Task item ▸ Recast the lines of the rows below as a Markdown table with the columns n and Line, starting with the first line and going on through the line containing "word-text: this is". Number each line in n and leave out blank lines.

· · · ·

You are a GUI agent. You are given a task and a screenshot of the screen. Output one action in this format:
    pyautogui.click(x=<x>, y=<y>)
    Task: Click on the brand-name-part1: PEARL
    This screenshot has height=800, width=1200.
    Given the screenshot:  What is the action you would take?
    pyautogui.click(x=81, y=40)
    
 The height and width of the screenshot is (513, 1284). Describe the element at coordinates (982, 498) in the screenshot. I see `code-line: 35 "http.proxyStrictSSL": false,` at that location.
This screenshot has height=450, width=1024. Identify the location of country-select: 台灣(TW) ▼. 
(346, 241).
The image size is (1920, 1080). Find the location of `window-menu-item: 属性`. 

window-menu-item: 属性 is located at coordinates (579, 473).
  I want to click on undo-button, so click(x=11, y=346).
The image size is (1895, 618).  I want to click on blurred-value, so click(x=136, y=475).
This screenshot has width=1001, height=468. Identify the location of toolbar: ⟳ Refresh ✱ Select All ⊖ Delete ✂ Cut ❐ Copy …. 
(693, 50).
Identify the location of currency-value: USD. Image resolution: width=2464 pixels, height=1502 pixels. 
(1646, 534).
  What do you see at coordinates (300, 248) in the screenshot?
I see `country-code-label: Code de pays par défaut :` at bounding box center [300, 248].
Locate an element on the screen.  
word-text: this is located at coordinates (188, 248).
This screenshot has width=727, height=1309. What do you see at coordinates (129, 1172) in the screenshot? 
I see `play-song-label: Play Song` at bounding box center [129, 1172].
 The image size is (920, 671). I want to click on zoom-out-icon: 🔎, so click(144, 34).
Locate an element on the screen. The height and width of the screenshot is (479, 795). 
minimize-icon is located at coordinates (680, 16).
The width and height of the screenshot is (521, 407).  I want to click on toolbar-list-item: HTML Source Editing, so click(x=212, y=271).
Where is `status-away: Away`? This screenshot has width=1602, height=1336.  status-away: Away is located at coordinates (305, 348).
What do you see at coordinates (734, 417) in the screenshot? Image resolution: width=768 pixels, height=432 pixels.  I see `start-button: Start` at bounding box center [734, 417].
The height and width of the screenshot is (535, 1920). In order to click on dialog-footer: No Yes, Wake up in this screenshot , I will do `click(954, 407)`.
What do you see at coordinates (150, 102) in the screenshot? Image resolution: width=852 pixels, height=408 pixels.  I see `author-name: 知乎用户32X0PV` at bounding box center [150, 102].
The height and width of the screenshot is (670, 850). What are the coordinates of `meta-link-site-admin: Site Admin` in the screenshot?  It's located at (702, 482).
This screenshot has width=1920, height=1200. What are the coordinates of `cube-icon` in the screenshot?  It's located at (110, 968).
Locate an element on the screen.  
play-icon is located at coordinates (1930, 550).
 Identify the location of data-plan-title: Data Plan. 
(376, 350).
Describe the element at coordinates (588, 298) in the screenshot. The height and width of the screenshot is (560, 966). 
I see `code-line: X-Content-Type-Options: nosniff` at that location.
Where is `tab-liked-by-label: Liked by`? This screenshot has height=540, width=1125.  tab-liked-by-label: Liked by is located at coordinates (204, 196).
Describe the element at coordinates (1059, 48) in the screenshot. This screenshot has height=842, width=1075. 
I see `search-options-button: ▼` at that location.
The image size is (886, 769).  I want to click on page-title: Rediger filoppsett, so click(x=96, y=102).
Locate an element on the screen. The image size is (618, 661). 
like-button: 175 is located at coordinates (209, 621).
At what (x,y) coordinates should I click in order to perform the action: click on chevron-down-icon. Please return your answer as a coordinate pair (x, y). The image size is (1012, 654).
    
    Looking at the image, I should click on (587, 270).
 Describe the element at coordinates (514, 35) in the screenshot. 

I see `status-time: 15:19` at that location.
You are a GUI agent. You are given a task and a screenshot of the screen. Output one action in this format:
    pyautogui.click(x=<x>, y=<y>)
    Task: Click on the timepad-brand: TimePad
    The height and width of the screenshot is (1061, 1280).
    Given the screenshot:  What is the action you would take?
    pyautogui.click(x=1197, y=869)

· · · ·

Reply to the task ▸
| n | Line |
|---|---|
| 1 | You are a GUI agent. You are given a task and a screenshot of the screen. Output one action in this format: |
| 2 |     pyautogui.click(x=<x>, y=<y>) |
| 3 |     Task: Click on the brand-name-part1: PEARL |
| 4 |     This screenshot has height=800, width=1200. |
| 5 |     Given the screenshot:  What is the action you would take? |
| 6 |     pyautogui.click(x=81, y=40) |
| 7 |  The height and width of the screenshot is (513, 1284). Describe the element at coordinates (982, 498) in the screenshot. I see `code-line: 35 "http.proxyStrictSSL": false,` at that location. |
| 8 | This screenshot has height=450, width=1024. Identify the location of country-select: 台灣(TW) ▼.  |
| 9 | (346, 241). |
| 10 | The image size is (1920, 1080). Find the location of `window-menu-item: 属性`.  |
| 11 | window-menu-item: 属性 is located at coordinates (579, 473). |
| 12 |   I want to click on undo-button, so click(x=11, y=346). |
| 13 | The image size is (1895, 618).  I want to click on blurred-value, so click(x=136, y=475). |
| 14 | This screenshot has width=1001, height=468. Identify the location of toolbar: ⟳ Refresh ✱ Select All ⊖ Delete ✂ Cut ❐ Copy ….  |
| 15 | (693, 50). |
| 16 | Identify the location of currency-value: USD. Image resolution: width=2464 pixels, height=1502 pixels.  |
| 17 | (1646, 534). |
| 18 |   What do you see at coordinates (300, 248) in the screenshot? |
| 19 | I see `country-code-label: Code de pays par défaut :` at bounding box center [300, 248]. |
| 20 | Locate an element on the screen.   |
| 21 | word-text: this is located at coordinates (188, 248). |